# [Assignment]
Below are some records. How many of their lines contain the string "column"? Answer with the number alone.

______

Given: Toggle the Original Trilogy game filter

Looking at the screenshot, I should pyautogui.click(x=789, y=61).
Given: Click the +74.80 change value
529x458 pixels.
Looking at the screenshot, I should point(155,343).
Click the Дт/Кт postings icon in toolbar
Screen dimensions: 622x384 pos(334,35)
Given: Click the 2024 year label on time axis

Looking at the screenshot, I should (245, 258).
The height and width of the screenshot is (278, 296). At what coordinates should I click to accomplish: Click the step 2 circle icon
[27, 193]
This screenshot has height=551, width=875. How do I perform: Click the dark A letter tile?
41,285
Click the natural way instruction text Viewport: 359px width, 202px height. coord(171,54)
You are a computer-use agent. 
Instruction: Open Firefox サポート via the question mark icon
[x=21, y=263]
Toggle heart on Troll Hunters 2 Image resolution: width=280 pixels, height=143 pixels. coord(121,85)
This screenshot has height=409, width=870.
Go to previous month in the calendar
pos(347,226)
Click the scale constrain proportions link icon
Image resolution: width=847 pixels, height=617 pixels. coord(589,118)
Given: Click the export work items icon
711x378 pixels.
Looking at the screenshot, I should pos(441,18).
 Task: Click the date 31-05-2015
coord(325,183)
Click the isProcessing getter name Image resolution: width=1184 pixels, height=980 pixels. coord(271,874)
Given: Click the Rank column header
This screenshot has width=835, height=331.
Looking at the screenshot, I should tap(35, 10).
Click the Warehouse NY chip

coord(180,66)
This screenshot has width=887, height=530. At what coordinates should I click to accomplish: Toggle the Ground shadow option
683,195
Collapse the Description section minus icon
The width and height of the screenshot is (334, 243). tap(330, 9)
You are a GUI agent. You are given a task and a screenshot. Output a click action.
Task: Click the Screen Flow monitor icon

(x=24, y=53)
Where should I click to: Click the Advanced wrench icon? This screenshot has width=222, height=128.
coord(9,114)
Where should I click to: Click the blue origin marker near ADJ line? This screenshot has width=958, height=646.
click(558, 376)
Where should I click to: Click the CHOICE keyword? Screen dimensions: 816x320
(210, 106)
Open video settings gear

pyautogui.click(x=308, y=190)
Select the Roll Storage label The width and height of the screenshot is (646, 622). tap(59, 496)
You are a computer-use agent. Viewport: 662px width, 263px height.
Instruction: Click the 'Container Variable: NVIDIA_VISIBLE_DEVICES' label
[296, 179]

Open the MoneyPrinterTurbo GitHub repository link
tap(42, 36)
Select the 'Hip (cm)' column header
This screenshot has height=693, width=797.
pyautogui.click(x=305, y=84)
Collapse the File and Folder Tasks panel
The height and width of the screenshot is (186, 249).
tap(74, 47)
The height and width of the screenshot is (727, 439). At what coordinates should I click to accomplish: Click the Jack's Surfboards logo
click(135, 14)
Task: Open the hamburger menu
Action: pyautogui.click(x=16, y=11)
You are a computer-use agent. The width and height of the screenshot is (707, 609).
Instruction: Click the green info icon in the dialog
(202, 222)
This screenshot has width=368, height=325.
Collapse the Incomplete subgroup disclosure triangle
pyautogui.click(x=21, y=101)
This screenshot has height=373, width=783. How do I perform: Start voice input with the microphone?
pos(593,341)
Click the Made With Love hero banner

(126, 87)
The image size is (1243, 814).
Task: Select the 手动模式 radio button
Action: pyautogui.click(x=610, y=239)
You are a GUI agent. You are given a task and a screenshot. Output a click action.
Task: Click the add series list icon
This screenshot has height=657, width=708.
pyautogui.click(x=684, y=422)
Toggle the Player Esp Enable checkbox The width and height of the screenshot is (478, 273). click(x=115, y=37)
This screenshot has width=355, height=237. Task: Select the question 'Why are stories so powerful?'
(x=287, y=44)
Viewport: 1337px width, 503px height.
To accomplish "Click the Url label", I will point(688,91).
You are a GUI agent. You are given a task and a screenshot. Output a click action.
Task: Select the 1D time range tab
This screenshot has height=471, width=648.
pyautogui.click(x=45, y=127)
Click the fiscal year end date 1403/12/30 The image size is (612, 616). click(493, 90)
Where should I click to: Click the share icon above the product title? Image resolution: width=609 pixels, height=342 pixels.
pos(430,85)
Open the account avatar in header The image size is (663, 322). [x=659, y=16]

______

# [Your response]
2